Materials and Methods

Determination of Active Chemical Ingredients in the EC-AR Combination

The absorption, distribution, metabolism, and excretion (ADME) pharmacokinetic parameters (such as oral bioavailability, drug-likeness, and Caco-2 permeability), key considerations used for drug design and development, of the chemical ingredients of EC and AR were retrieved from the Traditional Chinese Medicine Systems Pharmacology (TCMSP),³⁰ Bioinformatics Analysis Tool for Molecular Mechanism of Traditional Chinese Medicine (BATMAN-TCM),³¹ and Traditional Chinese Medicine Integrated Database (TCMID).³² The chemical ingredients with oral bioavailability ≥30%, Caco-2 permeability ³−0.4, and drug-likeness ≥0.18 were determined as bioactive ingredients, as suggested previously.²¹ Oral bioavailability is the ratio of the amount of orally administered drug entering the systemic circulation and that reaching target tissues and organs; those with oral bioavailability ≥30% are considered to have effective absorptive capacity in the body.^30,33 Caco-2 permeability is a measure used to examine the permeability, diffusion, and absorption rates of a compound in human Caco-2 intestinal cells; a compound with Caco-2 permeability ³−0.4 is generally determined to be effectively permeable in the intestinal epithelium.^34,35 Drug-likeness is an indicator for qualitatively evaluating the suitability of a compound as a drug, considering its physical, chemical, and structural features using Tanimoto coefficients;^30,36 a compound with drug-likeness ≥0.18 is regarded a potential drug because the mean value of drug-likeness of all available drugs is 0.18.^30,36

Identification of Targets of Active Chemical Ingredients in the EC-AR Combination

The simplified molecular-input line-entry system (SMILES) notation for the active chemical ingredients of the EC-AR combination was obtained from the PubChem database.³⁷ Then, we imported the obtained SMILES information into the following tools and databases used for the analysis of chemical-protein interactions: Similarity Ensemble Approach (SEA),³⁸ PharmMapper,³⁹ SwissTargetPrediction,⁴⁰ and Search Tool for Interactions of Chemicals (STITCH) 5.⁴¹ In this way, we obtained the human targets of the bioactive ingredients of the EC-AR combination. The IDH-related human targets were retrieved from the databases, including the Therapeutic Target Database,⁴² DisGeNET,⁴³ Online Mendelian Inheritance in Man,⁴⁴ GeneCards,⁴⁵ Comparative Toxicogenomics Database,⁴⁶ and Pharmacogenomics Knowledgebase,⁴⁷ as well as from previous relevant literature.^27,48–54

Construction of Herbal Medicine-Related Networks

The herbal medicine-bioactive chemical ingredient-target (H-C-T) network was generated by linking the herbal medicines to their bioactive ingredients and the ingredients with their therapeutic targets. The herbal medicine-bioactive chemical ingredient-target-pathway (H-C-T-P) network was generated by linking the targets in the H-C-T network to their enriched disease-related pathways. The protein-protein interaction (PPI) network for the targets of herbal medicines was produced using the STRING database (interaction confidence score ≥0.7).⁵⁵ The generated networks were visualized and their properties were investigated using Cytoscape.⁵⁶ In a network, nodes describe herbal medicines, chemical ingredients, targets, or pathways, and links (or edges) describe the interaction relationships among them.⁵⁷ The number of links that a node has is called the degree.⁵⁷

Functional Enrichment Analysis

The g:Profiler⁵⁸ and Kyoto Encyclopedia of Genes and Genomes database⁵⁹ were used for the gene ontology (GO) and pathway enrichment analyses, respectively.

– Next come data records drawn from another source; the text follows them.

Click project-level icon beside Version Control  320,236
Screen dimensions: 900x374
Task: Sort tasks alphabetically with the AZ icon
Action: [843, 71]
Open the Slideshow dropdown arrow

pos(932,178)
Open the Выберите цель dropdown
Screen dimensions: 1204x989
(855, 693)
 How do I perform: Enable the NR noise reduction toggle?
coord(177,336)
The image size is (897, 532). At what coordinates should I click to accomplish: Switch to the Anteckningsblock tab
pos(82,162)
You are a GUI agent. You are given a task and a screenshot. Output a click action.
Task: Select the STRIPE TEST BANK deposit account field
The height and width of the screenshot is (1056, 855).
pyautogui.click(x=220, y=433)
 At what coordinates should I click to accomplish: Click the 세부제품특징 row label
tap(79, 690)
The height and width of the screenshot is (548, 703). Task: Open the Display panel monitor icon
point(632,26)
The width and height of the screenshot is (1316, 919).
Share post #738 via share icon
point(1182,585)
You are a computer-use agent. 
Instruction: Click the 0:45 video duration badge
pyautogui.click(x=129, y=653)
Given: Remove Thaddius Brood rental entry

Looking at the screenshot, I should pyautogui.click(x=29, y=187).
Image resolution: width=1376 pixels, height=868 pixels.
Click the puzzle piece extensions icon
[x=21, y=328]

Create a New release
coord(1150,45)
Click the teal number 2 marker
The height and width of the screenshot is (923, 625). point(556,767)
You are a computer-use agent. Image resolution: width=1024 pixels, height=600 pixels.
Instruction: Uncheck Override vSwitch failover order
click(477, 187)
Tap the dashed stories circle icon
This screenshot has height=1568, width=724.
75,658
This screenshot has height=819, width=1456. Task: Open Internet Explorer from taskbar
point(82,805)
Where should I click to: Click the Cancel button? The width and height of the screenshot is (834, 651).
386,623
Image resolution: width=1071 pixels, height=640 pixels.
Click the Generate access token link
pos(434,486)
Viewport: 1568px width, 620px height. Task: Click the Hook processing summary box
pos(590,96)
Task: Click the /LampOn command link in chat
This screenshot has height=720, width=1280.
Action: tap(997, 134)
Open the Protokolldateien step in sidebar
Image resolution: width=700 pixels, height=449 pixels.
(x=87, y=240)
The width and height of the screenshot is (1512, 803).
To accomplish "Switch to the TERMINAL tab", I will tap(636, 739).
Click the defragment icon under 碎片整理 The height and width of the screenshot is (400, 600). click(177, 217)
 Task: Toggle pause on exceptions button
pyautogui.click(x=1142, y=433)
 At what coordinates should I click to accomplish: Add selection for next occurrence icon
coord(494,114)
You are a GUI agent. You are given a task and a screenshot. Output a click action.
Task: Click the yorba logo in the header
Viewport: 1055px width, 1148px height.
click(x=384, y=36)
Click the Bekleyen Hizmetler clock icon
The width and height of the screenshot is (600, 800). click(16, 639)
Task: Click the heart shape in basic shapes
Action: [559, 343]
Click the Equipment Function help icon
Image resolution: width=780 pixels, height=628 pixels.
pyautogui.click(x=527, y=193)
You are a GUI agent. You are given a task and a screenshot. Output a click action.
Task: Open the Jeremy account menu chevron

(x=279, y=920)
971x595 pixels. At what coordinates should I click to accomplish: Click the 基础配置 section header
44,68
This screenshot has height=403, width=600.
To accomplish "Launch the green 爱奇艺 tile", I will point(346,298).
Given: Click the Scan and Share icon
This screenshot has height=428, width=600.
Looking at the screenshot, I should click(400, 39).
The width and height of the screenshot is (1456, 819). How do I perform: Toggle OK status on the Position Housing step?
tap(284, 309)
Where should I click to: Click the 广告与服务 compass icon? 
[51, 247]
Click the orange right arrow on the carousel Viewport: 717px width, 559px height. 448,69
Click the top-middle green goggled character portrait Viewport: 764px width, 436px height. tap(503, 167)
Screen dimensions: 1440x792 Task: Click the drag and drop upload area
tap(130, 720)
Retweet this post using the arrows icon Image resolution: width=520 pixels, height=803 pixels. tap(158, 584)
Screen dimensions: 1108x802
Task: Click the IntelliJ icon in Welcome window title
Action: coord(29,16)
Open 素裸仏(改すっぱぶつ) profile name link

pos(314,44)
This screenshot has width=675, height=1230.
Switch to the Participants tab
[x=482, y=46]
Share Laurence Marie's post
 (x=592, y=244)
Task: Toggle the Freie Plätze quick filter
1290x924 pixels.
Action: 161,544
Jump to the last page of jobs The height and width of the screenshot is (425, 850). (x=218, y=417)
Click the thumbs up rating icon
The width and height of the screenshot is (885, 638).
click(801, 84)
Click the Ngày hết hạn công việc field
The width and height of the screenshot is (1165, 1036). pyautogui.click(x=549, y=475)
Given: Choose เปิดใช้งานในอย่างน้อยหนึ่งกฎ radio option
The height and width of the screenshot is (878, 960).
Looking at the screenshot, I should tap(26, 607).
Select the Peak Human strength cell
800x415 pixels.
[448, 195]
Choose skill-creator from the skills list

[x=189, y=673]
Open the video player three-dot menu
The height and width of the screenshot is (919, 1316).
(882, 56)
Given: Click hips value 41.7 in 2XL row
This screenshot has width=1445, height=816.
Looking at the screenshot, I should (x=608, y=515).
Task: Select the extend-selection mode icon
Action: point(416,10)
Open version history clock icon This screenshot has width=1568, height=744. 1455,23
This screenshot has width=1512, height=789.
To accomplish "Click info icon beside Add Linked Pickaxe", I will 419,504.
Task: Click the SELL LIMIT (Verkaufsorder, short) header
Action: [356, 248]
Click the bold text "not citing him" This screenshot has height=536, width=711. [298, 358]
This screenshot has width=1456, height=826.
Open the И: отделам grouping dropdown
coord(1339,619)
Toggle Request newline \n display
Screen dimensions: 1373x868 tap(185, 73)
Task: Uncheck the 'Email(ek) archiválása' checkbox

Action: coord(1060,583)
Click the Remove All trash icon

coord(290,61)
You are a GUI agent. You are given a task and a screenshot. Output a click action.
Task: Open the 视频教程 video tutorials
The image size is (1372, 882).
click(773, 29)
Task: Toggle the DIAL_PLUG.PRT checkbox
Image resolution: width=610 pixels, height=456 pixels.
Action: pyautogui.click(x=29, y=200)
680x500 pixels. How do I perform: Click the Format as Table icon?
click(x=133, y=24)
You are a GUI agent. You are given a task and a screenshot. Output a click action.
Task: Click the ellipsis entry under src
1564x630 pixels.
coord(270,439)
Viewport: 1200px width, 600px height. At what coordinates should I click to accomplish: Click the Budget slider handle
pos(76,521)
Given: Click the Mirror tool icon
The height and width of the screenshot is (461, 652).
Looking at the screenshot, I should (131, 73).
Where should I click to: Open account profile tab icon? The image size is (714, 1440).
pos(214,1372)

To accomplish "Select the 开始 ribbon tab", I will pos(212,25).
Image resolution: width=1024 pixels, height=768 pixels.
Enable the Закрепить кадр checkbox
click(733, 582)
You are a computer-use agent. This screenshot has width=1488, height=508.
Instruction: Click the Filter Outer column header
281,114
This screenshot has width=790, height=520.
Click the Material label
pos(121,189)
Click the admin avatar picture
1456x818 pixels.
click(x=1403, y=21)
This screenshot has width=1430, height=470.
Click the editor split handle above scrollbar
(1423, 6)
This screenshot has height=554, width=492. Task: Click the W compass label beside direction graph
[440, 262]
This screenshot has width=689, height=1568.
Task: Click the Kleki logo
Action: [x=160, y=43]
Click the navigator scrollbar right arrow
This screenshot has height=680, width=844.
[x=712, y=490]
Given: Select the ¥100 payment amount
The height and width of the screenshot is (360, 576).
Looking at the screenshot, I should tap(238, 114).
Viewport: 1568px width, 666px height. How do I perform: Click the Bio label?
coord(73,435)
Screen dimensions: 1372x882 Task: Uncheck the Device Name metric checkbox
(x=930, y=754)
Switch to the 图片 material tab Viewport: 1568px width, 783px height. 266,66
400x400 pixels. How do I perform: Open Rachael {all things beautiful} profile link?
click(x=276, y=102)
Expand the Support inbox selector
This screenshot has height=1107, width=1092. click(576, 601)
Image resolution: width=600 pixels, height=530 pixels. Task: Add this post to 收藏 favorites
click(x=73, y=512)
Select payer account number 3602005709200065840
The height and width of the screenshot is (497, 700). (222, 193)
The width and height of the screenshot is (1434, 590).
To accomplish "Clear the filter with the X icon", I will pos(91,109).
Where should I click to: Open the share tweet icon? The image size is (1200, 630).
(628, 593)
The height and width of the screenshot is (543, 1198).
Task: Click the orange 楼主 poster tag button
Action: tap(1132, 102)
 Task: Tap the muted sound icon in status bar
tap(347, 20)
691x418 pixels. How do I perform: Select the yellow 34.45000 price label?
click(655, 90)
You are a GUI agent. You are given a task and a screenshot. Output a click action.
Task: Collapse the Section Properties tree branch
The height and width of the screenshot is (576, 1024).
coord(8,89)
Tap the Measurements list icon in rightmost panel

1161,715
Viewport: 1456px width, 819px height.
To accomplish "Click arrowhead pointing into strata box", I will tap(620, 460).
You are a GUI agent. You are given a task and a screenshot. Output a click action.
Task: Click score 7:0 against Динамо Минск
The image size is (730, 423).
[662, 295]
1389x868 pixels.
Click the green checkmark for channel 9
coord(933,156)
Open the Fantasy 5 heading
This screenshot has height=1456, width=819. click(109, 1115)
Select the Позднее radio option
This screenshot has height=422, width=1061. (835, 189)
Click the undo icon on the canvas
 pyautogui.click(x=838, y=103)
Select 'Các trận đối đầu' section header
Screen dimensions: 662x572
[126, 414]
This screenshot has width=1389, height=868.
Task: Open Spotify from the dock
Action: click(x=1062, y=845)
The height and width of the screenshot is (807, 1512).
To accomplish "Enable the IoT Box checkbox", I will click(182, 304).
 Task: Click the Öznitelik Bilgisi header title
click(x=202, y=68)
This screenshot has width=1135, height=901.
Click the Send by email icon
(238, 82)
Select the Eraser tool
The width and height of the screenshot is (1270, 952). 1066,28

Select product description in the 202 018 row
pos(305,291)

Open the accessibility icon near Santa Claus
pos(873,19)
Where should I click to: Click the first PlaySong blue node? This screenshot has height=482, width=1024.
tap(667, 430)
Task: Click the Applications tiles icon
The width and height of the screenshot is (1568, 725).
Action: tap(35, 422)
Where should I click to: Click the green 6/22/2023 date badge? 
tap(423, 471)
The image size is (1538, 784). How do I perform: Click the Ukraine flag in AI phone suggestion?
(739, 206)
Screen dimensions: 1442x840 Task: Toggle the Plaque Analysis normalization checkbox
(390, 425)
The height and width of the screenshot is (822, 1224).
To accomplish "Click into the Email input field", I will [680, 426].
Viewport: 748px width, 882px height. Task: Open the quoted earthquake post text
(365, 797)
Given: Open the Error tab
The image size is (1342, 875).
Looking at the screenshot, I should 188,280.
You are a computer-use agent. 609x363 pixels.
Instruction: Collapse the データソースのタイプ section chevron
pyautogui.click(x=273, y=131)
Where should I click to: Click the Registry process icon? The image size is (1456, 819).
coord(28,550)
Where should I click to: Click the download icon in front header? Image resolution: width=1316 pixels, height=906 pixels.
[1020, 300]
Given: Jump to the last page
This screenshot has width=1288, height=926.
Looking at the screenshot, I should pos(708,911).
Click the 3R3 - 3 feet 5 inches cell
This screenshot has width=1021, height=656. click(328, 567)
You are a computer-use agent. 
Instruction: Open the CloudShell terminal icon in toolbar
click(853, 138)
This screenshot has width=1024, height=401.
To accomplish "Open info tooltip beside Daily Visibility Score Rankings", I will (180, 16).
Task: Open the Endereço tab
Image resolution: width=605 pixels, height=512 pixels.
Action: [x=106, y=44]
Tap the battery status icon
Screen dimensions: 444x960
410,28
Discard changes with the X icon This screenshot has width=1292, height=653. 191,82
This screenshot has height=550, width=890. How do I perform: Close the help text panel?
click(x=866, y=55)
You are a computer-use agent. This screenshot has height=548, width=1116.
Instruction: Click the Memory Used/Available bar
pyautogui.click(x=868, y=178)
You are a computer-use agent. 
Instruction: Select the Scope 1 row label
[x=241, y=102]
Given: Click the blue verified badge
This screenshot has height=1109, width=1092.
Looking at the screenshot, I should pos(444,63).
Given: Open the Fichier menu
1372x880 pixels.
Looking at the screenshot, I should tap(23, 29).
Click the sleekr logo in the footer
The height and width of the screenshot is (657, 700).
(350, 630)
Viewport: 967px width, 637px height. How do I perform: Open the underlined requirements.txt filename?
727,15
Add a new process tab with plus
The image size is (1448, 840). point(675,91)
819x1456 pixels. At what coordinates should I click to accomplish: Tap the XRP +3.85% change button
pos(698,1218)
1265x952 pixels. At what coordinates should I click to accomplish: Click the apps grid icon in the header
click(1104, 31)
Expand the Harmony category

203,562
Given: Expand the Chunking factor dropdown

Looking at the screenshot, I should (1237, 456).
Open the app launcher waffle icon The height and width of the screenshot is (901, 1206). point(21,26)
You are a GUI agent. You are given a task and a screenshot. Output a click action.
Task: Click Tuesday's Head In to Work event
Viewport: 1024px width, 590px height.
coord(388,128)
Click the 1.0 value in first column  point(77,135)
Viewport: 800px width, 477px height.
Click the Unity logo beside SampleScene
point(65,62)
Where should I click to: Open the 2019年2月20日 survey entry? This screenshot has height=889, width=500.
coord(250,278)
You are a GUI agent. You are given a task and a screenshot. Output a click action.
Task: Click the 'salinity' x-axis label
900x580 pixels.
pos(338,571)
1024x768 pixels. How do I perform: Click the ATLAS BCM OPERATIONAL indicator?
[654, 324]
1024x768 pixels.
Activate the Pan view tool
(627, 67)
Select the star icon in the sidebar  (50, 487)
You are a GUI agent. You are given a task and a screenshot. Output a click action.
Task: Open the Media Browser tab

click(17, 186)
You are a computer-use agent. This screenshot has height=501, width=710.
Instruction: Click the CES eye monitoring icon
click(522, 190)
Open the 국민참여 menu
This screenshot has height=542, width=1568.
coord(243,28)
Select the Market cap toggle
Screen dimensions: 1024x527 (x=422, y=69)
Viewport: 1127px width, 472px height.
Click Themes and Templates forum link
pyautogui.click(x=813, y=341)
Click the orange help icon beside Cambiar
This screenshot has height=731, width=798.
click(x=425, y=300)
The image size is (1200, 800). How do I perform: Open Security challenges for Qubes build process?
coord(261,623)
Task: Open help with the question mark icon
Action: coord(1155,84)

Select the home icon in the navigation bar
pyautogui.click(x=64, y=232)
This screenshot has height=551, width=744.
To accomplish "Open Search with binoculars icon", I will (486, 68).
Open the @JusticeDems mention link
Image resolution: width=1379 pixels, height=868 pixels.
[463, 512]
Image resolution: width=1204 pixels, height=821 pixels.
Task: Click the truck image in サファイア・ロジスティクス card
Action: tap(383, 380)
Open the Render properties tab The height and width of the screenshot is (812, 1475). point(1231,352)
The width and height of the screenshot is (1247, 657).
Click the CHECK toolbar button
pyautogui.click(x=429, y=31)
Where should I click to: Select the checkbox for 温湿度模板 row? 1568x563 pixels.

Molecular Docking Analysis

The structural information of the active chemical ingredients of the EC-AR combination and their therapeutic targets were investigated from the PubChem³⁷ and RCSB Protein Data Bank,⁶⁰ respectively. The information was imported into Autodock Vina,⁶¹ and the molecular docking scores of chemical ingredient-therapeutic target pairs were calculated. A chemical ingredient-target pair is considered to have potent binding activity if it exhibits a docking score £-5.0.^62,63

Results

Bioactive Chemical Ingredients in the EC-AR Combination and Their Targets

The ADME pharmacokinetic parameters of the chemical ingredients of the EC-AR combination were obtained from TCMSP,³⁰ BATMAN-TCM,³¹ and TCMID³² databases (Supplementary Table S1), and the ingredients with oral bioavailability ≥30%, drug-likeness ≥0.18, and Caco-2 permeability ³−0.4 were determined to be bioactive. Some chemical ingredients that did not fulfill the aforementioned criteria were also considered bioactive because of their presence in large amount in the EC-AR combination and their therapeutic effects.^64–72 Consequently, 49 bioactive chemical ingredients were identified in the EC-AR combination (Supplementary Table S2).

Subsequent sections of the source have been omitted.